> **Exercise instructions**:
Please count the lines in the entries below that contain the word "avatar". Reply with the number alone.

··· Material for the task ···

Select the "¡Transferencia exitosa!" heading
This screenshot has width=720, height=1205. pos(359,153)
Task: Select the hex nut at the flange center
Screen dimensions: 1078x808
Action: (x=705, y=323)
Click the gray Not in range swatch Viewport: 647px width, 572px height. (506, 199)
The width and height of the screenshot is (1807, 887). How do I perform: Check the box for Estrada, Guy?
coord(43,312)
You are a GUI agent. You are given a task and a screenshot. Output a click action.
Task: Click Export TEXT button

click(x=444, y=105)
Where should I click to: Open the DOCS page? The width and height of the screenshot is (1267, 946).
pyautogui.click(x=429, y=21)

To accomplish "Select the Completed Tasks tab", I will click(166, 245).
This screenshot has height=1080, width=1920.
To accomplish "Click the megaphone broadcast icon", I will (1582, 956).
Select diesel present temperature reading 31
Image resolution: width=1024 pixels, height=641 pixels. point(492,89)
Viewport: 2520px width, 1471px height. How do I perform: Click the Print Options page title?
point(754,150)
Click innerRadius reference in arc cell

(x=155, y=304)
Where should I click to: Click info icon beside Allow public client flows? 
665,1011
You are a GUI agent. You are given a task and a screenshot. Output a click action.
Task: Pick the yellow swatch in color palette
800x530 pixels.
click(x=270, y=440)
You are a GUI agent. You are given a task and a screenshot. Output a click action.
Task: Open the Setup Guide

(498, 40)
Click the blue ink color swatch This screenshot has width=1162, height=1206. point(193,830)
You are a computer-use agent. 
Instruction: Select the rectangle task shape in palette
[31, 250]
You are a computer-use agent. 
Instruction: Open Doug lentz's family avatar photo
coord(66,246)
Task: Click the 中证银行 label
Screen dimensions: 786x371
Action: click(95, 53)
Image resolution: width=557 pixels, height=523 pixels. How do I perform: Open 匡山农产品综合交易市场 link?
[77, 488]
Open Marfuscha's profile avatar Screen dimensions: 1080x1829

···

> **Solution**:
2